▸ Exercise inputs:

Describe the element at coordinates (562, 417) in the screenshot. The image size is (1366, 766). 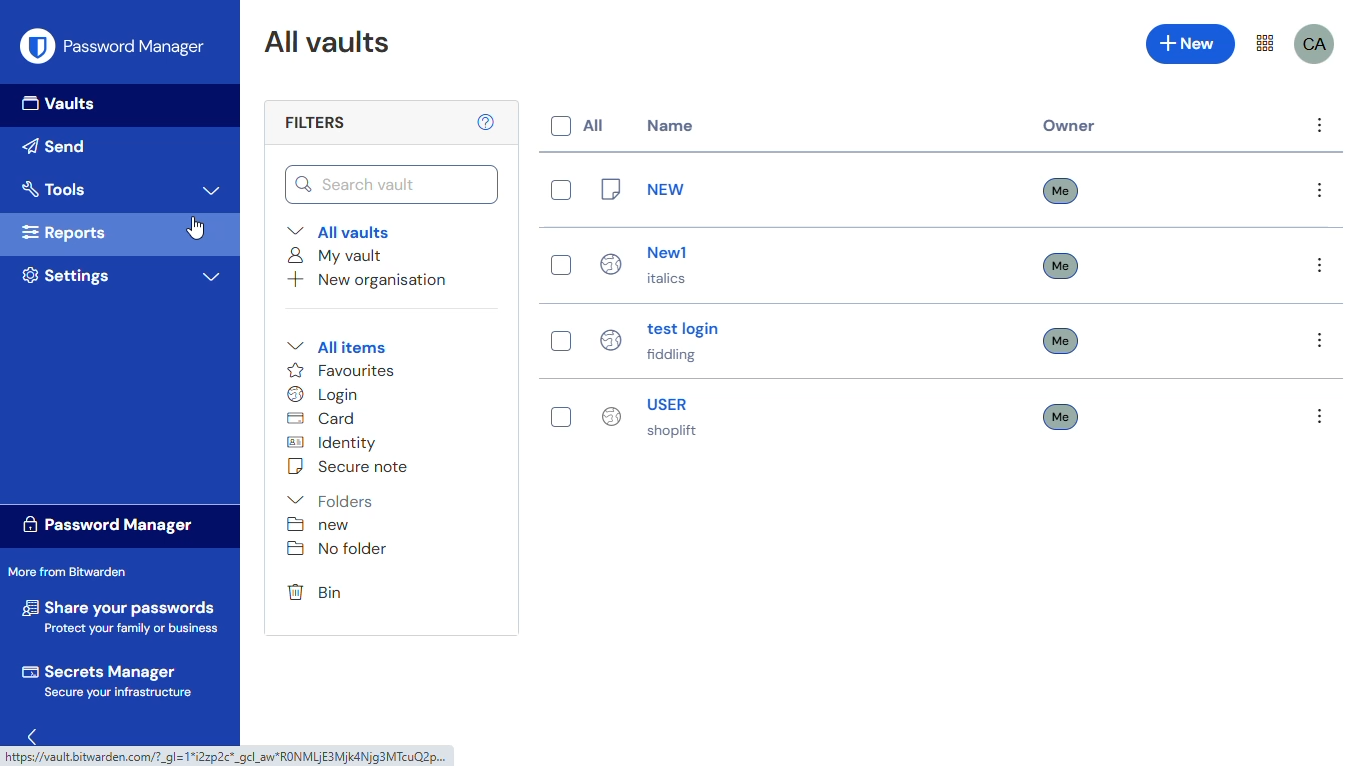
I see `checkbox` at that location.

==

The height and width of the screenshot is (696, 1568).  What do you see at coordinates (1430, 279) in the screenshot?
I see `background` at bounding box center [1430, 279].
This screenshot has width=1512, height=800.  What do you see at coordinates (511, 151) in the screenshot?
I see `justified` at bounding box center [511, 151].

* * *

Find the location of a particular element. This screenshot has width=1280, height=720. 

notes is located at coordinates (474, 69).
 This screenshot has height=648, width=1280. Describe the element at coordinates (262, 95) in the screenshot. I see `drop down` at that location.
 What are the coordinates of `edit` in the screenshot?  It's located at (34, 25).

▸ Problem description: Retype, character for character, the part of the material that opens with the line containing "Find the location" and closes with the line containing "What are the", including both of those lines.

▸ Full answer:
Find the location of a particular element. This screenshot has width=1280, height=720. 

notes is located at coordinates (474, 69).
 This screenshot has height=648, width=1280. Describe the element at coordinates (262, 95) in the screenshot. I see `drop down` at that location.
 What are the coordinates of `edit` in the screenshot?  It's located at (34, 25).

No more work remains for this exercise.